» **Assignment**
Up to and including the line with "996-99-19 (759, 1649)", reproduce the listing below exactly, beginning at its first line.

» **Records provided**
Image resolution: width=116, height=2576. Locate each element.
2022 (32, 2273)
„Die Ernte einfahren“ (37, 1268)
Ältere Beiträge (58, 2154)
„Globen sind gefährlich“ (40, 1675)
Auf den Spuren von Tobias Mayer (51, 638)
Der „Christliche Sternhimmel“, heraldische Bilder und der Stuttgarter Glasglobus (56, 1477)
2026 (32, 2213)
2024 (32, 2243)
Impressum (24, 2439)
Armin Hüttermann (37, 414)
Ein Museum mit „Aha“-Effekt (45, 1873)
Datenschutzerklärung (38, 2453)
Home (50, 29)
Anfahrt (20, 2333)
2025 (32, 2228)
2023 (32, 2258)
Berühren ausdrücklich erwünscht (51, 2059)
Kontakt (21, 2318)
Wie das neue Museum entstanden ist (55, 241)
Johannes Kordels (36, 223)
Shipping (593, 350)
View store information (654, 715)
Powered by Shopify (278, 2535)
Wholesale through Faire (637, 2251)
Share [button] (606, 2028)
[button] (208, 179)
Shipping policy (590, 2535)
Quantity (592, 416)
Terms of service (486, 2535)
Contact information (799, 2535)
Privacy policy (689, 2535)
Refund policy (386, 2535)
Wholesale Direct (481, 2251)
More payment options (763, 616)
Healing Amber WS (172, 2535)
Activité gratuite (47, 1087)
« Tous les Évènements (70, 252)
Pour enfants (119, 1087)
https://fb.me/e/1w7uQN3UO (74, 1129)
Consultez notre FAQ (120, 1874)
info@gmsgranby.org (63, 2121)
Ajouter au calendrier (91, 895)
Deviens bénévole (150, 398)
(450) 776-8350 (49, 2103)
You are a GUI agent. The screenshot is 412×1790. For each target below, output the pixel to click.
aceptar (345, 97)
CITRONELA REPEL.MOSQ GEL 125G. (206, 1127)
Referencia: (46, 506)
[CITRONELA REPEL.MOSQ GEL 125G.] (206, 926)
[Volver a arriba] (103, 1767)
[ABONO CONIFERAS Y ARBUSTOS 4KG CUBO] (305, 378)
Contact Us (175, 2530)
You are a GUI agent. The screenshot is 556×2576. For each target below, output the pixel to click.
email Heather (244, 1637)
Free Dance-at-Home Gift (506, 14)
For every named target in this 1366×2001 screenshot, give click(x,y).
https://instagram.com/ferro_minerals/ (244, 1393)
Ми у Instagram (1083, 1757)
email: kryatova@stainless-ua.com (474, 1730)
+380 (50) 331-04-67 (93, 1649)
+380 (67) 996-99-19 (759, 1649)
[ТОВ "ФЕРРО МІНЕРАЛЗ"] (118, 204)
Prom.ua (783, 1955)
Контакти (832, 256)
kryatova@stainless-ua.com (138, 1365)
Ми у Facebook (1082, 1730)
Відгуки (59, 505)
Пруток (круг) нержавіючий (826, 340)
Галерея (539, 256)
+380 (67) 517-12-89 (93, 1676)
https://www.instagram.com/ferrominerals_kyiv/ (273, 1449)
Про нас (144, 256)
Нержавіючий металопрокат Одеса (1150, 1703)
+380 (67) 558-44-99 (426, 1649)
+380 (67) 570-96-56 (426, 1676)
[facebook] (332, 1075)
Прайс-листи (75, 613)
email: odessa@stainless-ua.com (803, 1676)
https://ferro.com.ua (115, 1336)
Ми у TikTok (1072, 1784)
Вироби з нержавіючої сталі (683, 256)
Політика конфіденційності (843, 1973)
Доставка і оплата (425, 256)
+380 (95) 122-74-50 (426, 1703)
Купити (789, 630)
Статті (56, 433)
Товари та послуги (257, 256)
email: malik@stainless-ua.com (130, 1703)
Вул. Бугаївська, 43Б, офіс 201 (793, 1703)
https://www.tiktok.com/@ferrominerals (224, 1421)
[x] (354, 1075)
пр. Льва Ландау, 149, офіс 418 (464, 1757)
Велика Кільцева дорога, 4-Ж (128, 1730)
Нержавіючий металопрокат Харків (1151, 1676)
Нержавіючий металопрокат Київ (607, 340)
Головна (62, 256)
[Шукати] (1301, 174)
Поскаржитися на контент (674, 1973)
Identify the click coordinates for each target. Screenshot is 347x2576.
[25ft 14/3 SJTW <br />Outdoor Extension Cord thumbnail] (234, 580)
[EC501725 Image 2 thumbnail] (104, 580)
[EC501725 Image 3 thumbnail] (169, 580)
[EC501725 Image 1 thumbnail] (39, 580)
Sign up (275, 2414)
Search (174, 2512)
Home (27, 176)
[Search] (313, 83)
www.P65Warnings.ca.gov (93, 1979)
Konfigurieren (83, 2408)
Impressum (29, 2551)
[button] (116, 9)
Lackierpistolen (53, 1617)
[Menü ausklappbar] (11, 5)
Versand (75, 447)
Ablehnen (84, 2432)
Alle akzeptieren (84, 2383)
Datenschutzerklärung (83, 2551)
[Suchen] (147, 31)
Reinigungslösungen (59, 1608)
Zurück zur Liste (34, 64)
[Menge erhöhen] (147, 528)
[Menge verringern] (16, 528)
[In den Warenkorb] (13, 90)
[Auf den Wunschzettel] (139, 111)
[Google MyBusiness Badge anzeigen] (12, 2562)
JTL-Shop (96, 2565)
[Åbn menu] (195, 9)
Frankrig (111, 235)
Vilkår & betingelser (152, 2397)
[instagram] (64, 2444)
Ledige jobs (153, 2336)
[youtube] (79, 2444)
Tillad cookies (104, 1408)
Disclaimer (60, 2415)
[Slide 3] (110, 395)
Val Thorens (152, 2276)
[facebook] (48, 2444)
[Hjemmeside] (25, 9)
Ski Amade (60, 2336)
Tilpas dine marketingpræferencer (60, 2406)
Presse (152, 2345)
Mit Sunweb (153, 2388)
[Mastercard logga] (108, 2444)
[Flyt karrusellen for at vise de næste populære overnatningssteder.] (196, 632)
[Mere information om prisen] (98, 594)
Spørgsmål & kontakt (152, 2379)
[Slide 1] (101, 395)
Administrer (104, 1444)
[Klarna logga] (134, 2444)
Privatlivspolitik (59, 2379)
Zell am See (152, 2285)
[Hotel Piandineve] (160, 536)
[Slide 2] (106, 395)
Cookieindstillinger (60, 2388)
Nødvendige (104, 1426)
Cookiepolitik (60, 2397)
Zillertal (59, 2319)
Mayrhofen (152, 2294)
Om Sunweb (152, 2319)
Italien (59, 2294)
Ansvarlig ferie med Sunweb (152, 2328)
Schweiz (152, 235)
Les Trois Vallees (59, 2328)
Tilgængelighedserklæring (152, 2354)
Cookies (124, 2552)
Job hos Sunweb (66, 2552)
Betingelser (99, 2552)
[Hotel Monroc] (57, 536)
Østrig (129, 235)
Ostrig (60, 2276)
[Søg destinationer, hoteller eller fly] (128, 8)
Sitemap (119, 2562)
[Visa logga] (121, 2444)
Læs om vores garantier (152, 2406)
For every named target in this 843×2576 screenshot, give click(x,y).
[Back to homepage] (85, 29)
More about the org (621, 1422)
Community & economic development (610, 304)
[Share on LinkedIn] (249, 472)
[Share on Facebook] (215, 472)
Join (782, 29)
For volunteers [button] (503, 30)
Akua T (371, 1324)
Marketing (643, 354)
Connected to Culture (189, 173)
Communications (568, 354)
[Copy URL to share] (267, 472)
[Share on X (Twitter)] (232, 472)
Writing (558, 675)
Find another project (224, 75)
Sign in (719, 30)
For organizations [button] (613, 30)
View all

» **Exercise response**
Image resolution: width=116, height=2576. Locate each element.
2022 (32, 2273)
„Die Ernte einfahren“ (37, 1268)
Ältere Beiträge (58, 2154)
„Globen sind gefährlich“ (40, 1675)
Auf den Spuren von Tobias Mayer (51, 638)
Der „Christliche Sternhimmel“, heraldische Bilder und der Stuttgarter Glasglobus (56, 1477)
2026 (32, 2213)
2024 (32, 2243)
Impressum (24, 2439)
Armin Hüttermann (37, 414)
Ein Museum mit „Aha“-Effekt (45, 1873)
Datenschutzerklärung (38, 2453)
Home (50, 29)
Anfahrt (20, 2333)
2025 (32, 2228)
2023 (32, 2258)
Berühren ausdrücklich erwünscht (51, 2059)
Kontakt (21, 2318)
Wie das neue Museum entstanden ist (55, 241)
Johannes Kordels (36, 223)
Shipping (593, 350)
View store information (654, 715)
Powered by Shopify (278, 2535)
Wholesale through Faire (637, 2251)
Share [button] (606, 2028)
[button] (208, 179)
Shipping policy (590, 2535)
Quantity (592, 416)
Terms of service (486, 2535)
Contact information (799, 2535)
Privacy policy (689, 2535)
Refund policy (386, 2535)
Wholesale Direct (481, 2251)
More payment options (763, 616)
Healing Amber WS (172, 2535)
Activité gratuite (47, 1087)
« Tous les Évènements (70, 252)
Pour enfants (119, 1087)
https://fb.me/e/1w7uQN3UO (74, 1129)
Consultez notre FAQ (120, 1874)
info@gmsgranby.org (63, 2121)
Ajouter au calendrier (91, 895)
Deviens bénévole (150, 398)
(450) 776-8350 (49, 2103)
You are a GUI agent. The screenshot is 412×1790. For each target below, output the pixel to click.
aceptar (345, 97)
CITRONELA REPEL.MOSQ GEL 125G. (206, 1127)
Referencia: (46, 506)
[CITRONELA REPEL.MOSQ GEL 125G.] (206, 926)
[Volver a arriba] (103, 1767)
[ABONO CONIFERAS Y ARBUSTOS 4KG CUBO] (305, 378)
Contact Us (175, 2530)
You are a GUI agent. The screenshot is 556×2576. For each target below, output the pixel to click.
email Heather (244, 1637)
Free Dance-at-Home Gift (506, 14)
For every named target in this 1366×2001 screenshot, give click(x,y).
https://instagram.com/ferro_minerals/ (244, 1393)
Ми у Instagram (1083, 1757)
email: kryatova@stainless-ua.com (474, 1730)
+380 (50) 331-04-67 (93, 1649)
+380 (67) 996-99-19 (759, 1649)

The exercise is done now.